• [Given request 1]: In the inflation report, what annual rate did the cost of services reach?
• [Given request 2]: According to the inflation report, which rising costs outweighed the cheaper items in the quarter's result? List them all.
• [Given request 3]: Quote the inflation report word for word, everything from "Many economists expect" down to "Dr Chalmers said.".

• [Text block]:
--------------------
Headline inflation rose by 0.8 per cent in the March quarter to reach an annual rate of 6 per cent, 1 percentage point down on the March quarter result and far below the peak of 7.8 per cent reached late last year.
The unexpectedly soft and broad-based result has encouraged speculation that interest rates are near their peak, if they are not there already.
Many economists expect the central bank board to hold monetary policy steady for a second month when it meets on Tuesday, while others predict an August 1 rate rise to be the last in the current tightening cycle.
The June quarter increase was the smallest rise in inflation in almost two years. Cheaper petrol and falling domestic travel and education costs were outweighed by rising rents, costlier food and the increasing expense of international holidays.
Treasurer Jim Chalmers said the moderation in inflation was "pleasing".
"We are making progress in this fight against inflation ... but [it] still will be higher than we'd like for longer than we'd like. Inflation remains our number one challenge," Dr Chalmers said.
"We know that Australians are still under the pump".
Opposition treasury spokesman Angus Taylor said households were feeling "real pain".
"The test for the government is whether they are going to be fighting inflation as a priority," Mr Taylor said. He accused it was making the inflation problem worse with its spending.
But the Reserve Bank of Australia is likely to pay closer attention to the cost of services, which rose to an annual rate of 6.3 per cent - their highest mark since 2001.
--------------------
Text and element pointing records
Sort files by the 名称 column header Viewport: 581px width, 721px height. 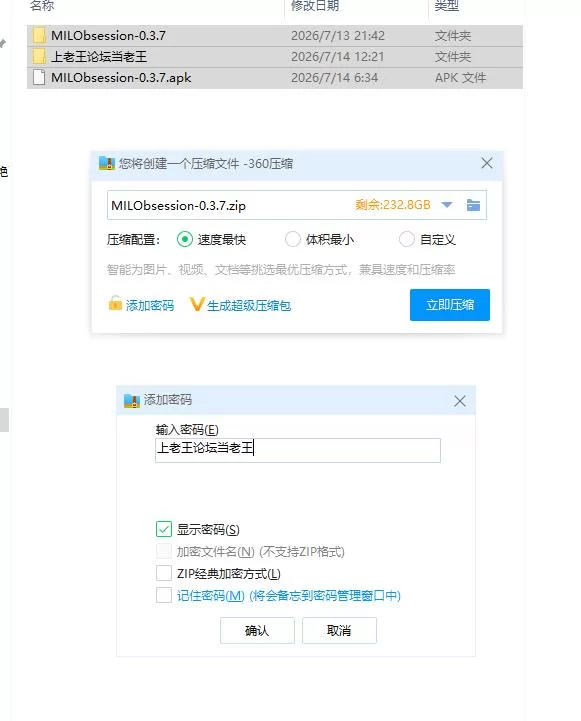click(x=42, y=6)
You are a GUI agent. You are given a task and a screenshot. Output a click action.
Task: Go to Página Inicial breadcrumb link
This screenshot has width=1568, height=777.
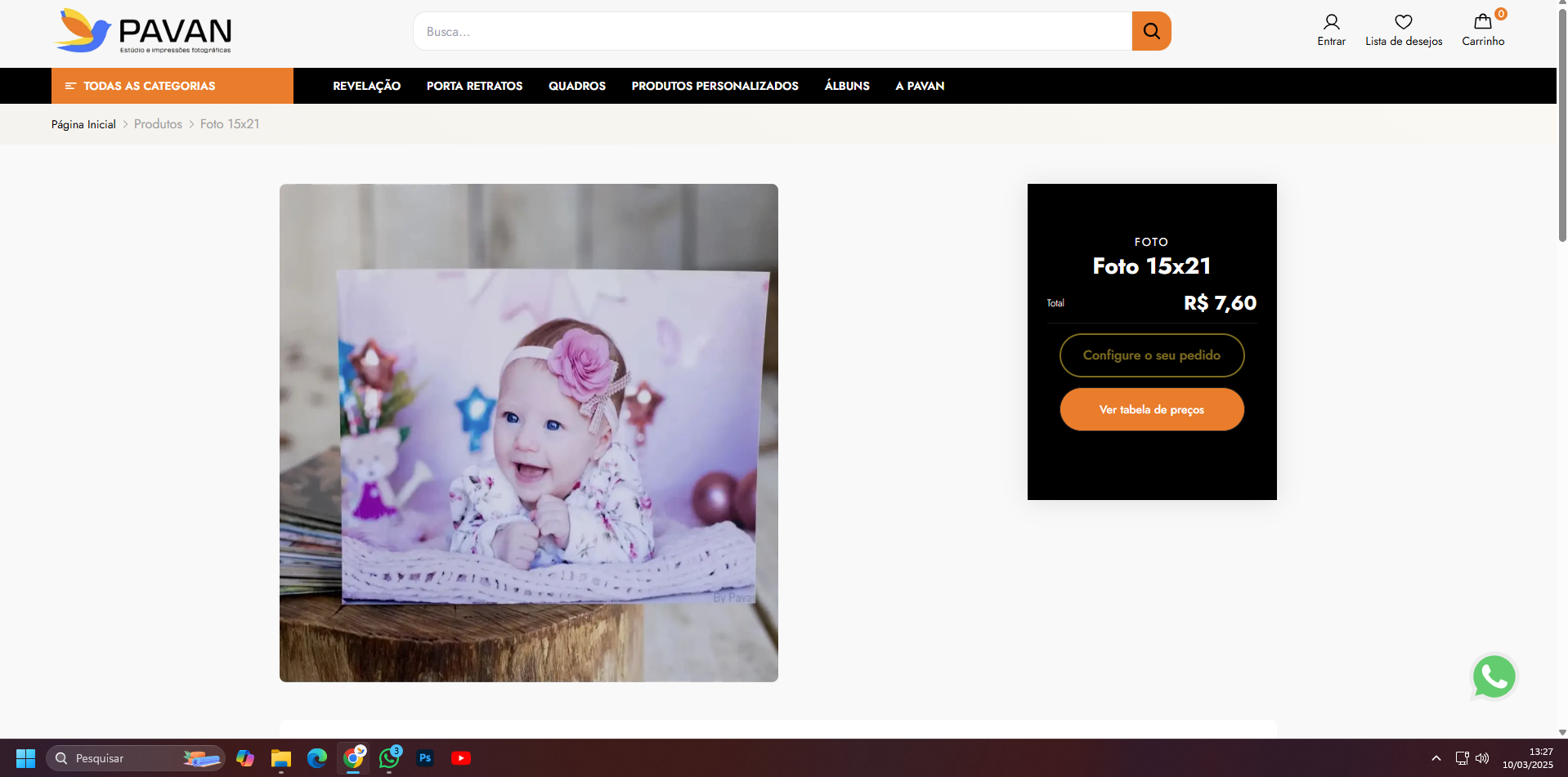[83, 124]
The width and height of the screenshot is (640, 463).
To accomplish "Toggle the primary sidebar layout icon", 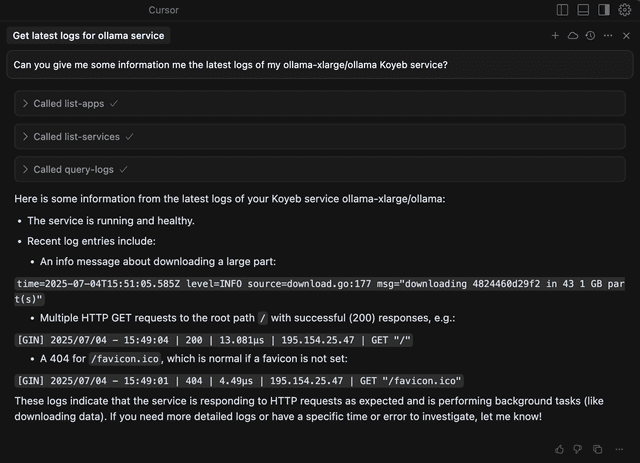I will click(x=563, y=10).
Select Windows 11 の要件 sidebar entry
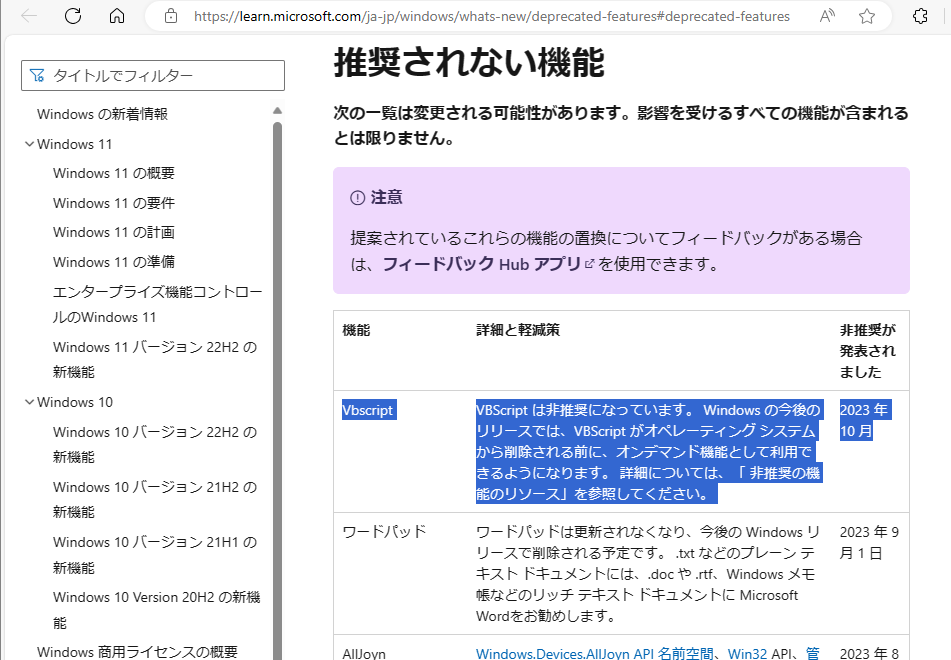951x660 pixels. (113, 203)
--------------------
• [Correct result 1]: 6.3 per cent, the highest mark since 2001.

• [Correct result 2]:
- Rents
- Food
- International holidays

• [Correct result 3]:
Many economists expect the central bank board to hold monetary policy steady for a second month when it meets on Tuesday, while others predict an August 1 rate rise to be the last in the current tightening cycle.
The June quarter increase was the smallest rise in inflation in almost two years. Cheaper petrol and falling domestic travel and education costs were outweighed by rising rents, costlier food and the increasing expense of international holidays.
Treasurer Jim Chalmers said the moderation in inflation was "pleasing".
"We are making progress in this fight against inflation ... but [it] still will be higher than we'd like for longer than we'd like. Inflation remains our number one challenge," Dr Chalmers said.